🤖 AI Summary
Semantic source code segmentation for low-resource programming languages—such as R—in social science research is hindered by the scarcity of annotated data and the limited scalability of manual or syntactic parsing approaches.
Method: This paper proposes an automated semantic source code segmentation framework specifically designed for statistical computing contexts. It introduces a dual-path strategy: (1) context-aware line-by-line sequence labeling and range-aware paragraph segmentation; (2) construction of StatCodeSeg—the first high-quality, domain-specific annotated dataset for statistical code segmentation; and (3) fine-tuning of lightweight models (CodeBERT and encoder-only CodeT5+) on this dataset.
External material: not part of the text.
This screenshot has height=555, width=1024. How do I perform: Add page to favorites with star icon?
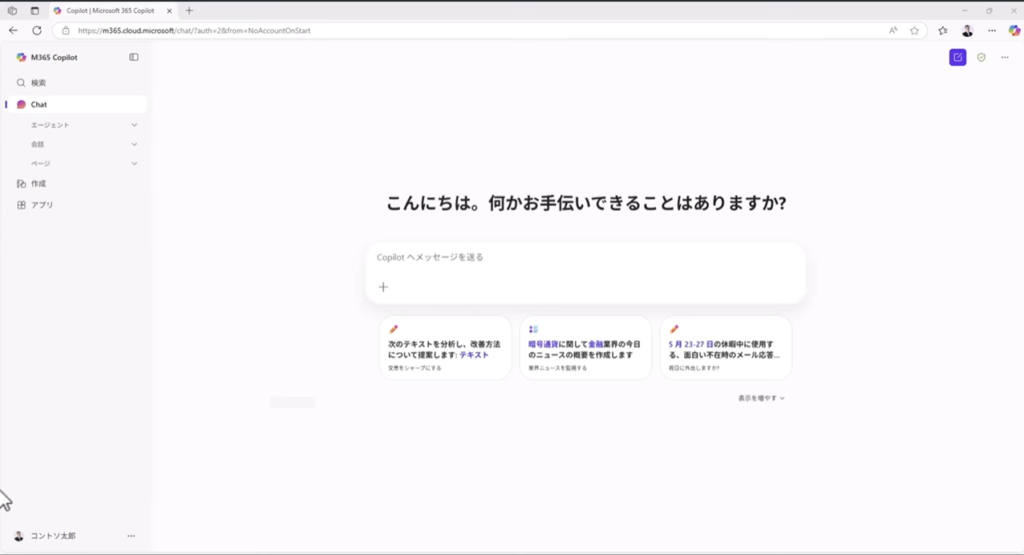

Results: Experiments demonstrate that these fine-tuned models significantly outperform large language models (LLMs), even with only 4,130 annotated lines, and exhibit strong cross-lingual transfer capability. The context-aware line-by-line approach achieves optimal performance, establishing an efficient, deployable paradigm for knowledge retrieval and maintenance in low-resource programming languages.
📝 Abstract
Source code segmentation, dividing code into functionally coherent segments, is crucial for knowledge retrieval and maintenance in software development. While enabling efficient navigation and comprehension of large codebases, manual and syntactic analysis approaches have become impractical as repositories grow, especially for low-resource languages like R and their research domains (e.g., social sciences, psychology).This paper introduces an automated, domain-specific approach for research R code segmentation using Large and Small Language Models (LLMs/SLMs). It presents two novel approaches and a human-annotated dataset, StatCodeSeg. We explore two distinct approaches: line-by-line analysis with context and range-based segment determination. We experiment with LLMs and fine-tuned SLMs. To support the generalizability of our approaches, we also include experiments on Python code from the computer science domain.Our results show that context-based line-by-line analysis is superior over range-based segmentation.Using smaller language models like CodeBERT and an encoder-only version of CodeT5+ are better than their LLM counterparts. Most notably, these two best-performing models did not see R code during pre-training versus the LLMs but were only fine-tuned on 4,130 lines of manually annotated code.